Ingest APIHonoAccepts raw events from SIEM forwarders and webhooks; validates and queues them.

Agent workers

Each agent is a queue consumer that reads one input, performs one job, and hands off to the next stage. The workers form the processing pipeline.

WorkerStageResponsibility
Normalizer1Reshapes raw records into the common event schema and writes them to OpenSearch.
Triage2Scores detections and decides what is worth pursuing.
Enrichment3Adds asset, identity, and threat-intelligence context.
Incident correlation4Groups related alerts into incidents (attack chains, shared alerts, same campaign).
Response5Decides on an action and dispatches it to AgentSOAR.
Incident report6Generates the human-readable summary of an incident and its response.

Background services

These run on their own schedules rather than on the event queue.

ServiceResponsibility
ReportingBuilds scheduled organization reports (daily, weekly, monthly, yearly).
Data archiverAges out and archives old event data.
Google Workspace email-logs pollerPulls Workspace email logs into the ingest path.
Backup / restoreOperational backup and restore tooling.
The exact set of agents and the order of triage and enrichment can evolve between releases. Confirm against your deployment.

Data flow

A single event travels a linear path. Every stage is scoped to one organization, so no record crosses tenant boundaries.

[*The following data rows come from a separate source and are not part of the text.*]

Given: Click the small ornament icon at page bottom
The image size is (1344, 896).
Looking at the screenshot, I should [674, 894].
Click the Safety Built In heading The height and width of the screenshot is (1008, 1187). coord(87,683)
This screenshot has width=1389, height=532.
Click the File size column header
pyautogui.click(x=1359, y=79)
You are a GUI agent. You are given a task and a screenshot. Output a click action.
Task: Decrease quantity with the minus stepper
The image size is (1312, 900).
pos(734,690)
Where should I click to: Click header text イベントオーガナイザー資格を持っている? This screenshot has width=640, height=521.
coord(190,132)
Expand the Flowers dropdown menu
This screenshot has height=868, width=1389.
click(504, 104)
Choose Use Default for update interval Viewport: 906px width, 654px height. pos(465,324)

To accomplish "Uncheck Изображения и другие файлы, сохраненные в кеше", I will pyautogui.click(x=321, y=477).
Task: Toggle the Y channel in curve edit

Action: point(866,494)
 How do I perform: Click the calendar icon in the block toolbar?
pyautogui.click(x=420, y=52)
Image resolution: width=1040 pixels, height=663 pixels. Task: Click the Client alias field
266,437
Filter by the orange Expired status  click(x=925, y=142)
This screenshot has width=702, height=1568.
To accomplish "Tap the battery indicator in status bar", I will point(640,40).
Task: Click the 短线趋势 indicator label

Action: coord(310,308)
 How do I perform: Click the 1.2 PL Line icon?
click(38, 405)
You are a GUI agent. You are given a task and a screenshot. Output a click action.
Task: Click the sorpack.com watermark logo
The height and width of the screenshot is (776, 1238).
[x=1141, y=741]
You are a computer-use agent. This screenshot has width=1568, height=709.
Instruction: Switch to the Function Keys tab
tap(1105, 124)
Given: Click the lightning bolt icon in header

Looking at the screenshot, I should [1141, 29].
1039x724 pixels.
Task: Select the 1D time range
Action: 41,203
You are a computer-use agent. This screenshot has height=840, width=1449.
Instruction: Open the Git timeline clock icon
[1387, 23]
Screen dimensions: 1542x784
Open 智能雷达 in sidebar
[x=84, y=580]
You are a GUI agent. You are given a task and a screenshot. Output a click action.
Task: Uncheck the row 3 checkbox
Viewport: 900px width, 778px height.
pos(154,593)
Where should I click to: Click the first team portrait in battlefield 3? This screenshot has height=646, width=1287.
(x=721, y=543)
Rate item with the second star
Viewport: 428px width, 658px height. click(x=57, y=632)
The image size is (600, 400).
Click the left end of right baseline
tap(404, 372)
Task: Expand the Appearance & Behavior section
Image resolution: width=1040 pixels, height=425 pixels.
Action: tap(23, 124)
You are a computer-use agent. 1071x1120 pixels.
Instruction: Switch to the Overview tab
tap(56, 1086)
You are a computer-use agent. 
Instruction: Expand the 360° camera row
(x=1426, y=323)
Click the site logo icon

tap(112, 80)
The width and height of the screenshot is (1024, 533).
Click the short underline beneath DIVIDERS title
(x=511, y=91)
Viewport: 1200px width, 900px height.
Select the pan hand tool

  1. Sources — Wazuh, Google Workspace logs, syslog forwarders, or custom webhooks emit raw events.
  2. Ingest API validates each event and publishes it to the queue.
  3. Normalizer maps the raw record into the common schema and writes it to OpenSearch.
  4. OpenSearch stores the normalized event in the per-organization weekly index.
  5. Triage scores the detection and decides whether it advances.
  6. Enrichment attaches asset, identity, and threat-intelligence context.
  7. Incident correlation groups related alerts into an incident.
  8. Response chooses an action and dispatches it.
  9. AgentSOAR runs the response playbook against your connected providers.
  10. Incident report summarizes what happened and what was done.
Sources (Wazuh / Workspace / syslog / custom)
        |
        v
   Ingest API ──▶ Normalizer ──▶ OpenSearch (per-org weekly index)


        Triage ──▶ Enrichment ──▶ Incident correlation


              Response ──▶ AgentSOAR ──▶ Incident report

How the workers connect

RabbitMQ is the backbone between workers. Each stage consumes from its input queue and publishes to the next stage's queue, so the pipeline is decoupled and asynchronous — a slow or busy stage queues work rather than blocking the one before it. This also makes scaling per-stage possible: a worker that falls behind grows its queue, and more replicas drain it.

OpenSearch holds the normalized events and alert documents that the triage, enrichment, and correlation stages read and update. PostgreSQL holds the transactional records — organizations, users, incidents, cases, and audit trails — that the platform API serves to the dashboard.